▶ [Task directions]: For the records below, print the lines from the line with "Open Formación card" through the line with "Image resolution: width=1024" exactly as written; include both end lines and exclude the rest.

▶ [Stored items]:
================================

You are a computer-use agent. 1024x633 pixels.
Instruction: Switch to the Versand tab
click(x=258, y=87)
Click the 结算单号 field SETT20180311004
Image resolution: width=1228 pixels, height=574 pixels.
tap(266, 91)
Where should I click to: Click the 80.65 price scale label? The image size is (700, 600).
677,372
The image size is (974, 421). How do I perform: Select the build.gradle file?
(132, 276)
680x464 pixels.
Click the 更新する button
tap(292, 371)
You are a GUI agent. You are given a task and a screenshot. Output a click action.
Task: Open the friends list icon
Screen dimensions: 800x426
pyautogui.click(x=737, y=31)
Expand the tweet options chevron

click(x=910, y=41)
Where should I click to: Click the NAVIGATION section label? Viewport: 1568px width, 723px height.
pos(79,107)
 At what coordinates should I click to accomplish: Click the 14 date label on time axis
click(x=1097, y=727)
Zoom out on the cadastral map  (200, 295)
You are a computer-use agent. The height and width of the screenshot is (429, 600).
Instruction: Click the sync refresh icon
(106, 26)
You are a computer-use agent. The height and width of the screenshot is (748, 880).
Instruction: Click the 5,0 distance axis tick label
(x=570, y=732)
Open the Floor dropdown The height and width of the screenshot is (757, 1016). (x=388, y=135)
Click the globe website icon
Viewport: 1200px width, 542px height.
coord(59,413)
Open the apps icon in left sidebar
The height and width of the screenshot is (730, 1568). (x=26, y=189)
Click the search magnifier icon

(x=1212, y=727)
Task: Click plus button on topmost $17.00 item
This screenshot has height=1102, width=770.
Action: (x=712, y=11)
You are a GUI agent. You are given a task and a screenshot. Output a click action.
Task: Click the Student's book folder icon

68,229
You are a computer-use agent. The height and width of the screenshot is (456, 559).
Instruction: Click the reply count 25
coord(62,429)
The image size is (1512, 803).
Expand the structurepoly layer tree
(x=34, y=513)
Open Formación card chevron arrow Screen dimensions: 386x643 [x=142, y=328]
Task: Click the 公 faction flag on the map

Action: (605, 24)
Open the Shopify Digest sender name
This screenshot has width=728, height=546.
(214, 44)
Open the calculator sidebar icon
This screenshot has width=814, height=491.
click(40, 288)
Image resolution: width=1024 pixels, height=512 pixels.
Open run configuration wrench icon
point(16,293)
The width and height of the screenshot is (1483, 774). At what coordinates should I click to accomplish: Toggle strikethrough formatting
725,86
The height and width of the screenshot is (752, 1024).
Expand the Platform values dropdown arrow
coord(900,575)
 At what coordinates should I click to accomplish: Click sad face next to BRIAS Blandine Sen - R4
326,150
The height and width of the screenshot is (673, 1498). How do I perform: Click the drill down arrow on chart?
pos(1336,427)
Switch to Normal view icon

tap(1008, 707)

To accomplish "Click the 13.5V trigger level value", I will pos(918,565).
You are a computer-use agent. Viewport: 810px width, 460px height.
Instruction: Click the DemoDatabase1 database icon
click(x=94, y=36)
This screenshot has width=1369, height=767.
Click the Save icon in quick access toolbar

================================

▶ [Result of this task]:
Open Formación card chevron arrow Screen dimensions: 386x643 [x=142, y=328]
Task: Click the 公 faction flag on the map

Action: (605, 24)
Open the Shopify Digest sender name
This screenshot has width=728, height=546.
(214, 44)
Open the calculator sidebar icon
This screenshot has width=814, height=491.
click(40, 288)
Image resolution: width=1024 pixels, height=512 pixels.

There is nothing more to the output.